A publisher-editor has been detained at a police camp in the Philippines, following an indirect contempt of court order for an article which allegedly degraded the court and brought it into disrepute.
UPDATE: Community journalist found guilty of indirect contempt (CMFR, 18 January 2013)
(CMFR/IFEX) – 17 January 2013 – A publisher-editor has been detained at a local police camp in Virac, Catanduanes since 15 January 2013, following an order from a judge charging him with indirect contempt of court.
Virac, Catanduanes is approximately 368 kilometers southeast of Manila.
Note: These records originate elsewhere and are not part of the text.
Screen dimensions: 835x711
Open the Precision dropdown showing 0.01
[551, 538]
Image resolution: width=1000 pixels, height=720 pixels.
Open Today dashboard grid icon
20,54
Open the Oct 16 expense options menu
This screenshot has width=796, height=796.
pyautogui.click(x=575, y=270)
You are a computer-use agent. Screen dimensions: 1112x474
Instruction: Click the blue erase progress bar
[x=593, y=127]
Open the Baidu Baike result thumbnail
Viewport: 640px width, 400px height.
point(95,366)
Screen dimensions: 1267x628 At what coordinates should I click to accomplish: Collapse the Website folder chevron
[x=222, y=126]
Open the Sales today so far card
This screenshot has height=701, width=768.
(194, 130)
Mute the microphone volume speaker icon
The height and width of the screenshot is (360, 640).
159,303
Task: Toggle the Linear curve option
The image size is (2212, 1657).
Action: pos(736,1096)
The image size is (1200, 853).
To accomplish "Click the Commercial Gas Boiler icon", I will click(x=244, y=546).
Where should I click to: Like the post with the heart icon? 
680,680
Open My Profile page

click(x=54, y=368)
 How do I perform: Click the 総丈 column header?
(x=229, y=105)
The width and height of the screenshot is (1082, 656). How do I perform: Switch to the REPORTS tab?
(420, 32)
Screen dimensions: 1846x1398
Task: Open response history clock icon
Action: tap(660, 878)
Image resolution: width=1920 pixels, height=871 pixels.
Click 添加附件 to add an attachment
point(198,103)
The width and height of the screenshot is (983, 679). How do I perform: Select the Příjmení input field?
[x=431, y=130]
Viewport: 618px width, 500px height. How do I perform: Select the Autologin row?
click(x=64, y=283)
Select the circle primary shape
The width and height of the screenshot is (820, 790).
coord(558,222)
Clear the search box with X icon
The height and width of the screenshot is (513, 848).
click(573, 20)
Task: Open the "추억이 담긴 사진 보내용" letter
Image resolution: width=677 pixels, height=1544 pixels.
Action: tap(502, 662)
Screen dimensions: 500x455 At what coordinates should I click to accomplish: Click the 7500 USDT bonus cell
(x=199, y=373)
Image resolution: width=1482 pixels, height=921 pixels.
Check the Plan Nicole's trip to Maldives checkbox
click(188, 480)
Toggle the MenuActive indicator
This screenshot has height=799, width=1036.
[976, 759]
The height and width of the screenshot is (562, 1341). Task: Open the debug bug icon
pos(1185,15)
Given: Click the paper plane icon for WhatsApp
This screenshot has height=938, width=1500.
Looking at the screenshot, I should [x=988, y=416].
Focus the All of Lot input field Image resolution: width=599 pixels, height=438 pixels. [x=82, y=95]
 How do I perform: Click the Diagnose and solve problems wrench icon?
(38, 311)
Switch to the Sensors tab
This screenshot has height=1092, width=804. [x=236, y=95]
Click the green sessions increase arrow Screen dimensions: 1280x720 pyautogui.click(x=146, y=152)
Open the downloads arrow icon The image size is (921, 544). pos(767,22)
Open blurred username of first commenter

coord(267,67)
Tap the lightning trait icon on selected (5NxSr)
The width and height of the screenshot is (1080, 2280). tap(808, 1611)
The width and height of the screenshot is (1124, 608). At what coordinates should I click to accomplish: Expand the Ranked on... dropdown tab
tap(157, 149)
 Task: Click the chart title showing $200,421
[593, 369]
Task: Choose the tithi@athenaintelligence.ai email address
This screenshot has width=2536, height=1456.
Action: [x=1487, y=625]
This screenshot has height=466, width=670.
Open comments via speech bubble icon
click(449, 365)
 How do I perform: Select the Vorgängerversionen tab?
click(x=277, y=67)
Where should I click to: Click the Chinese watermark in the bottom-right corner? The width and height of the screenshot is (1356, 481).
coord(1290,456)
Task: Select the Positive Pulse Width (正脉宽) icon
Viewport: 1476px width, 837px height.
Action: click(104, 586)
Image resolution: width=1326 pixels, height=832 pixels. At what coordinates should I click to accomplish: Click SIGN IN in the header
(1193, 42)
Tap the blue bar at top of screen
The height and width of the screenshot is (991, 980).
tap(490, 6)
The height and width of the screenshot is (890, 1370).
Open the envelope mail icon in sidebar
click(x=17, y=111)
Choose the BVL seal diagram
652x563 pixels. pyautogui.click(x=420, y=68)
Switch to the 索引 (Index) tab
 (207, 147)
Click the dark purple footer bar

Island Sandigan publisher-editor Carmelo Rima has been detained at the Catanduanes Police Provincial Office (Camp Camacho) for two days pending the 17 January 2013 hearing of the indirect contempt case initiated by Executive Judge Lelu Contreras of the Regional Trial Court of Virac.
Under Philippine rules of court, a court can on its initiative hold proceedings for indirect contempt.
In a 12 January 2013 order, Contreras directed Rima to explain why the court should not cite him for contempt for “an article which degraded this court, brought it into disrepute and destroyed public confidence in it.” The article was published in the 7 – 13 January 2013 issue of Island Sandigan.
Contreras said Rima accused the court “without first ascertaining the truth as to when, where and how the naturalization proceedings of the governor (Joseph “Buboy” Cua) had taken place.”
Cua is running for reelection this May 2013. According to a Manila Times report, Larry Que, another gubernatorial candidate, filed a disqualification complaint against Cua questioning his Filipino citizenship last 24 October 2012.
A similar complaint was filed by Que before the Bureau of Immigration.
The Island Sandigan report alleged that Contreras had helped obtain and prepare the naturalization documents of Cua, read the 12 January 2013 order. It also described the Virac RTC as a “‘crime scene . . . where documents were possibly crafted to suit Cua’s naturalization’.”
Rima told the National Union of Journalists of the Philippines-Catanduanes chapter’s Ramil Soliveres that he did not name Contreras in his article.
Soliveres said Rima wanted to post the P20,000 (approximately USD 493) bond for his release but the judge had already left for Manila. As Contreras currently oversees both branches of the Virac RTC, no one could issue an order for Rima’s temporary release.